Cast your mind back to the 'Day of 7 Billion'. And now take a look at the population figure at the top of this page. In the three weeks since we marked the birth of fragile earth's seven billionth child, there are now 12 million more people on this planet. And that number is increasing by over 200,0000 per day.
Faced with the multiple whammy of topsoil loss, salination of fertile croplands, increased desertification, and the awakening monster of runaway climate change, every year our room for manoeuvre grows more cramped, our belief in a scientific salvation that bit more strained, and our insouciance in the face of our gravest ever challenge ever more eerie.
Following the sceptic-led outcry about the IPCC's projections of wholesale Himalayan-glacier meltdown by 2030, an unprecedentedly thorough scrutiny of the science now demonstrates that most of the glaciers will be very likely gone by 2040 to 2050, rather than all the glaciers very likely gone by 2035. One and a half billion people rely totally on this glacier melt water. Don't you feel reassured?

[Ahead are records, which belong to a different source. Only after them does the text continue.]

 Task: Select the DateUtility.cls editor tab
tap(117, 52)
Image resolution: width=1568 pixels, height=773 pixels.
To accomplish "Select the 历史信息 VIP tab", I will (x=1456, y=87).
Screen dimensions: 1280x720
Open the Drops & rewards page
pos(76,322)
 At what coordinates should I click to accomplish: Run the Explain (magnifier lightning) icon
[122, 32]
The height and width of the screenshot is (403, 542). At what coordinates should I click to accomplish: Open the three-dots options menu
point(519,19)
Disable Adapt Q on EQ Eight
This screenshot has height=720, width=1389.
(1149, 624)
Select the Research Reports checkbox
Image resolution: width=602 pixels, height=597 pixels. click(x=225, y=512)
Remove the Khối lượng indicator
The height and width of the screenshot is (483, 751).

World human fertility is in decline, no question: the average woman now gives birth to 2.59 children, down from 2.8 in 2002 and 5.0 in 1965; free contraception, birth control, and women's education have undoubtedly had a profound effect, but the greatest check on numbers and boost to the length and quality of life still comes from industrialisation. Countries like Brazil an Iran have hugely lowered birth rates, but at the cost of billions of tons of CO2 emissions.
Yet with a growing carbon constraint surely this is no longer an option for the whole planet. If those millions and the billions already here are ever going to rise from statistics to full lives we simply do not have the option of letting Brazil-level industrialisation bring fertility levels down. The race is now on to humanely and fairly limit our population without the business-as-usual expectation that a couple of trillion tons of carbon from worldwide industrialisation, or 'development' as it's sometimes called, will sort it all out.
This is all excruciatingly difficult to say, and, most of all, it's not a blame game. Many of the world's poor currently release minute amounts of CO2 compared to us guzzlers. But our whole economic model as it now operates strives every sinew to turn minute consumers and emitters into citizens of Beverley Hills. This surely, has been the experience of China of the last twenty years. And can the world afford five new Chinas?
We need a new acceptance that industrialisation cannot be the answer to our present population increase, until a stabilisation has come first. There just isn't the sheer, raw stuff to go around, or the atmosphere, the rivers, lakes, or even seas enough to dump its waste products in.
We need our best minds and hearts working on supporting those in the developing world who'd like to stop at a few kids but feel they can't because there is no social security: we need a complete overhaul of the iniquities of world trade that keeps so much of the poorer world in harness; we need to set it as a good that China's State Economic Planning Agency's one-child policy has avoided the emission of 330 billion tons of CO2 since 1979: and we in the West need to change utterly too.
And most of all, now, more than ever we need to talk about population. In a clear, compassionate and civilized way we need to talk ourselves out of indifference and intolerance and into positive action and support. And first and most pressingly we need the aid and green NGOs right at the forefront of this radical detoxification of the population taboo.
Because - let's be frank about human nature - the longer this silence on population continues, the slimmer the chances of a complete turnaround of how we all live become, and the harder the hearts in the developed world will grow.
And that would be a tragedy beyond belief.